John and Megan developed more than six hundred new recipes for this edition, tested and tweaked thousands of classic recipes, and updated every section of every chapter to reflect the latest ingredients and techniques available to today’s home cooks. Their strategy for revising this edition was the same one Irma and Marion employed: Vet, research, and improve Joy’s coverage of legacy recipes while introducing new dishes, modern cooking techniques, and comprehensive information on ingredients now available at farmers’ markets and grocery stores.

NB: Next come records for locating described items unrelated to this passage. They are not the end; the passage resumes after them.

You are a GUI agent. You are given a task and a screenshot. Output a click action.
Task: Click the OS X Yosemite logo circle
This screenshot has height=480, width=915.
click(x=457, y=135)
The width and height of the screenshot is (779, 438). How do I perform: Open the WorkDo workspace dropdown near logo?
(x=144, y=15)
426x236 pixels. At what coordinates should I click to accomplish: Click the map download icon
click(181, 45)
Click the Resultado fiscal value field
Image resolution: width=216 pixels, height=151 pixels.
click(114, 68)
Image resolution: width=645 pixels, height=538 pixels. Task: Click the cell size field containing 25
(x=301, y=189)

You will find tried-and-true favorites like Banana Bread Cockaigne, Chocolate Chip Cookies, and Southern Corn Bread—all retested and faithfully improved—as well as new favorites like Chana Masala, Beef Rendang, Megan’s Seeded Olive Oil Granola, and Smoked Pork Shoulder. In addition to a thoroughly modernized vegetable chapter, there are many more vegan and vegetarian recipes, including Caramelized Tamarind Tempeh, Crispy Pan-Fried Tofu, Spicy Chickpea Soup, and Roasted Mushroom Burgers. Joy’s baking chapters now include gram weights for accuracy, along with a refreshed lineup of baked goods like Cannelés de Bordeaux, Rustic No-Knead Sourdough, Ciabatta, Chocolate-Walnut Babka, and Chicago-Style Deep-Dish Pizza, as well as gluten-free recipes for pizza dough and yeast breads.

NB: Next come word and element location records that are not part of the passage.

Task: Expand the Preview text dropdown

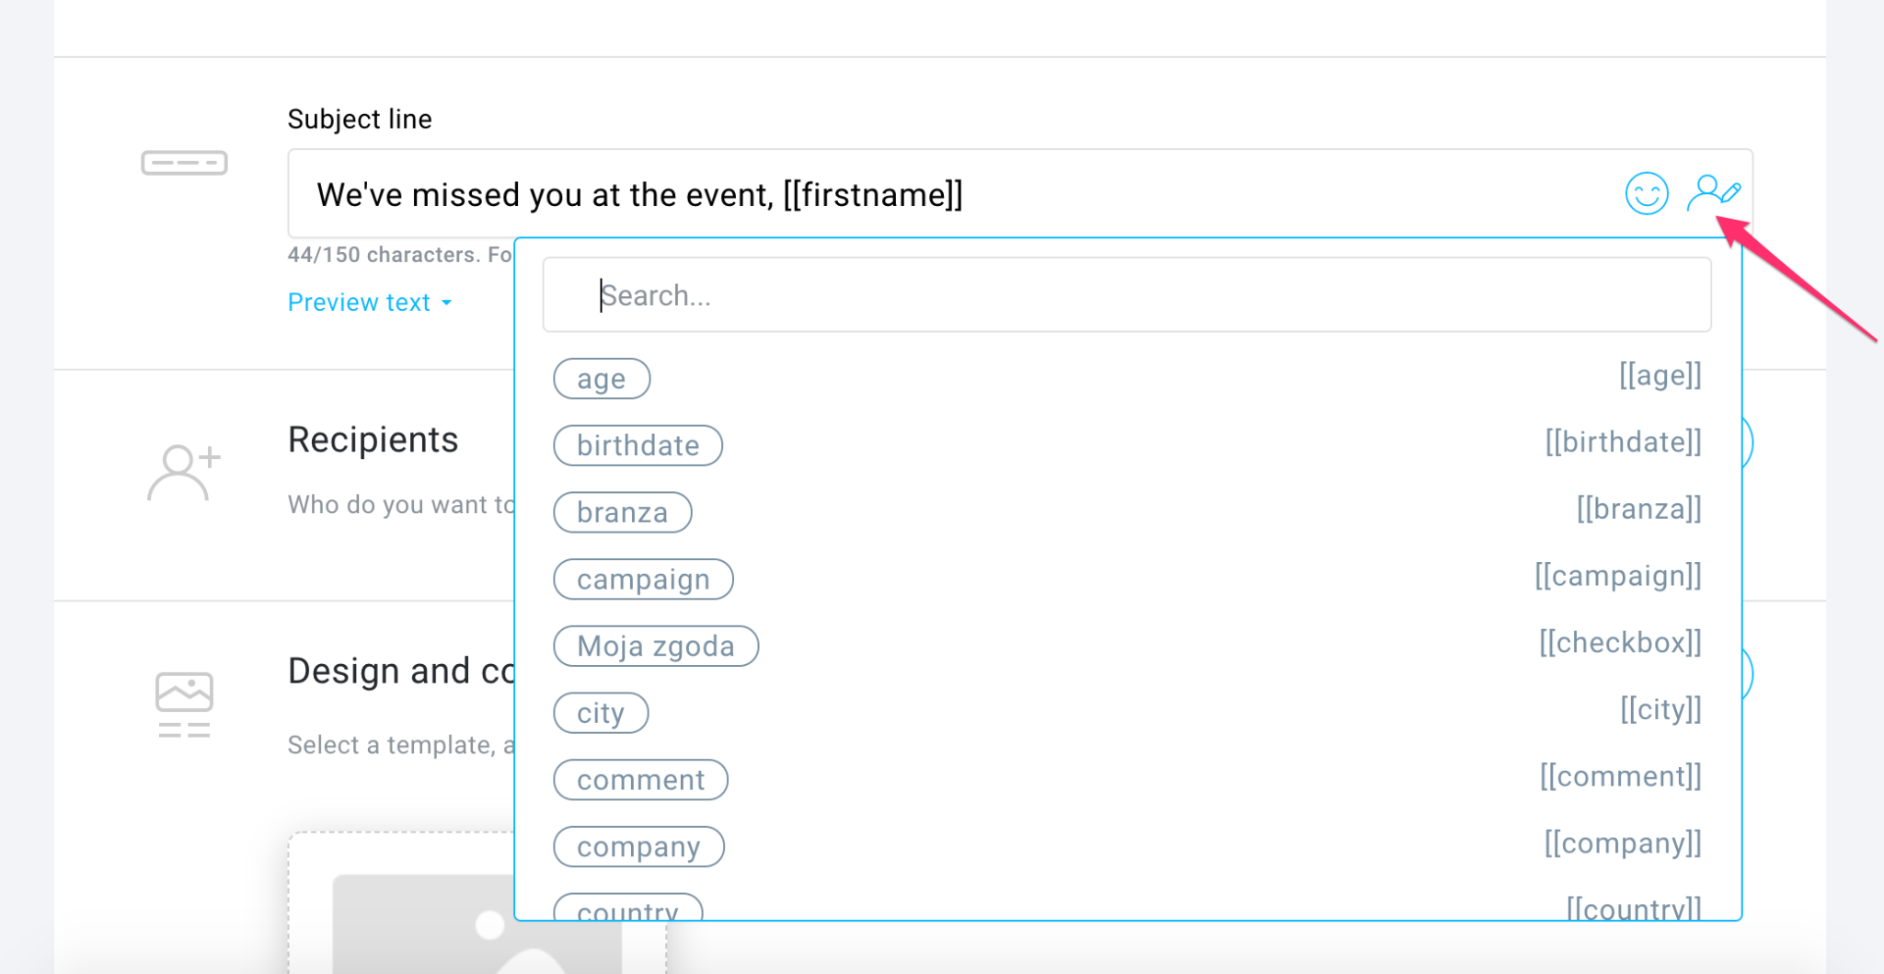Action: click(369, 302)
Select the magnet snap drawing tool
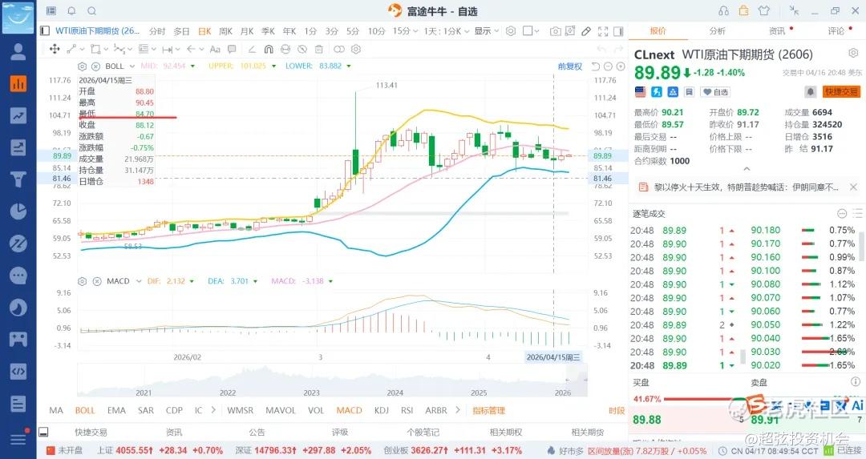 (x=269, y=49)

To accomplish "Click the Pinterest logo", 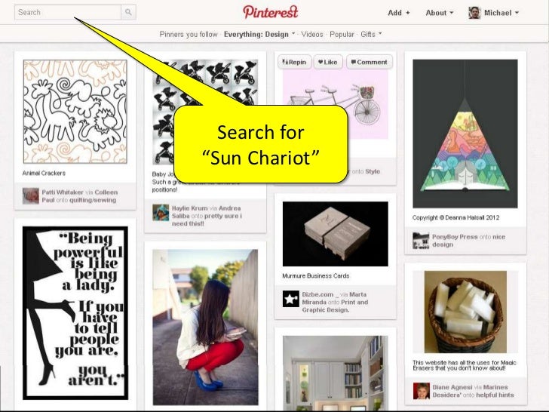I will 270,12.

A new chapter on streamlined cooking explains how to economize time, money, and ingredients and avoid waste. You will learn how to use a diverse array of ingredients, from amaranth to za’atar. New techniques include low-temperature and sous vide cooking, fermentation, and cooking with both traditional and electric pressure cookers. Barbecuing, smoking, and other outdoor cooking methods are covered in even greater detail.

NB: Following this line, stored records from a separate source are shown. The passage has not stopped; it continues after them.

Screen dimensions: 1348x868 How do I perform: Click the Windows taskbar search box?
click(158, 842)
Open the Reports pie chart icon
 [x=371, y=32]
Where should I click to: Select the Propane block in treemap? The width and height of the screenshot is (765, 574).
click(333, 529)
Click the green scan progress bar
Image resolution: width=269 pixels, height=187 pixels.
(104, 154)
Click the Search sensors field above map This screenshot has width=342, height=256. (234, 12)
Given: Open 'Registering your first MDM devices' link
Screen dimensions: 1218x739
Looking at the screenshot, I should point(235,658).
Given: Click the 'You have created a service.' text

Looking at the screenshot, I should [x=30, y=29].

This new edition of Joy is the perfect combination of classic recipes, new dishes, and indispensable reference information for today’s home cooks. Whether it is the only cookbook on your shelf or one of many, Joy is and has been the essential and trusted guide for home cooks for almost a century. This new edition continues that legacy.
PUBLISHERS WEEKLY
Irma S. Rombauer's Joy of Cooking, first published in 1931, gets a massive overhaul in this impressive, timely volume by Becker, Rombauer's great-grandson, and his wife, Scott. The authors hope to recapture the original's "vital spark," they write in their introduction to this ninth edition, which includes more than 4,000 updated recipes and 600-plus new ones. The result is both familiar and refreshing as it globe-trots to include Jamaican curried goat and fiery Indonesian tempeh. The signature method of interweaving ingredients with instructions remains, supplemented with rich troves of information, like a three-page spread on mixing and matching salad greens. There are recipes for items as elementary as popcorn and as complex as a gingerbread house (complete with diagrams). The recipes range from classics to more unusual options: the shellfish chapter covers turtles, and ostrich and emu fillets appear under poultry. Helpful charts abound, and contemporary devices and techniques are incorporated so seamlessly that it's difficult to spot new bits: for example, the grains section includes recipes for Instant Pots, and, tucked in the breads chapter are instructions for using gluten-free doughs. Becker and Scott have improved upon a classic without bending it so sharply that it will feel dated in a decade quite an achievement indeed.